Regression with `find()` generic type
nwhittaker opened this issue · 1 comments
Prior to the 2.9
release, find()
supported a generic parameter that extended Element
. This was useful in typing the return value in cases where a tag name was not a suitable selector:
E.g.
const { value } = find<HTMLInputElement>('.my-second-input')!;
This overload was previously supported because @types/ember__test_helpers
was just passing through to document.querySelector
types.
I see some discussion on this in #1287 (comment), but it's not clear how find<MyElement>('.my-element')
is worse or different from the less convenient find('.my-element') as MyElement
. Plus the former type is derived from the native document.querySelector
types, so it feels like there should be a very good, clear reason to omit it. Otherwise it comes off as an over-opinionated decision.
While I understand your POV, this is strictly not a regression, it's an intentional change in the type to match the actual behavior.

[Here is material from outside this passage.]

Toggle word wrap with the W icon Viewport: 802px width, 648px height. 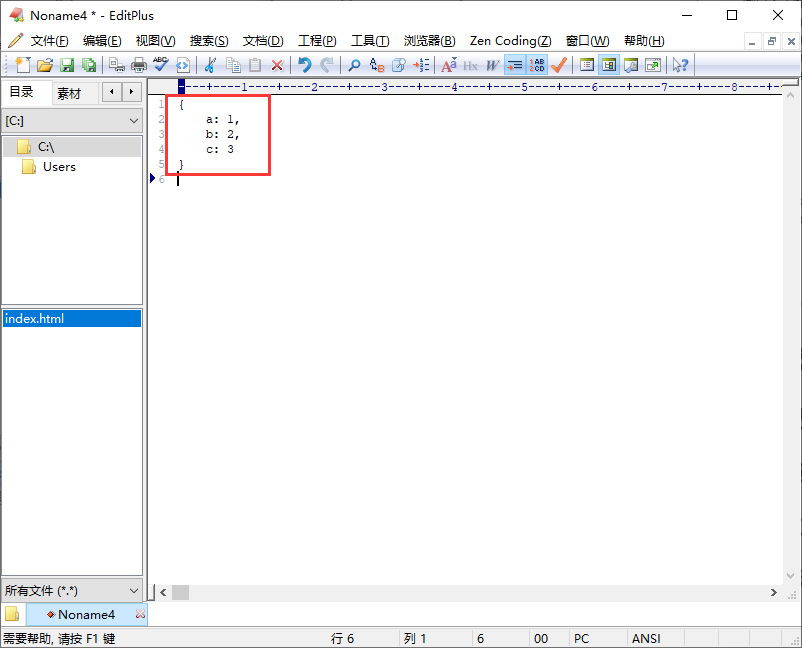point(491,65)
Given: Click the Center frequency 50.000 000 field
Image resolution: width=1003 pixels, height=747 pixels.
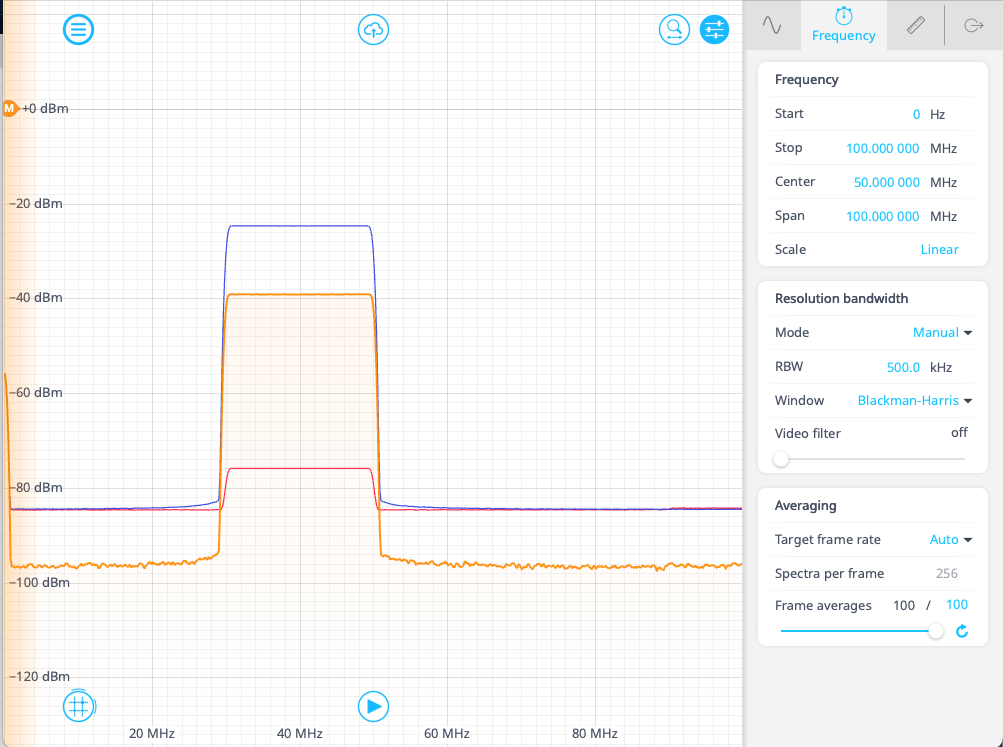Looking at the screenshot, I should (886, 182).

There is no way for find()
to actually provide something of that type, so we are not going to ship a type definition which pretends it does.
While folks often use generics/type params like this as a convenient way to do a cast, there's a very good reason that most ESLint (and historically also TSLint!) rule sets forbid generic types which constrain the return type without any relation to an input parameter. That reason is: it is literally always a lie for a generic to appear on a call expression like this other than a constructor type (where it is narrowing what you can do with the returned type from an otherwise unconstrained default). Net: this was always an inappropriate use of a generic parameter.
To be clear: I understand why you might find the decrease in convenience annoying, especially in tests. But it's not a regression, and we're not going to revert it.
(And no, shipping something stronger than TS does is not necessarily "overly opinionated": TS has to balance not breaking every single piece of DOM code using TS out there against correctness, and they might well make different decisions today if starting from scratch!)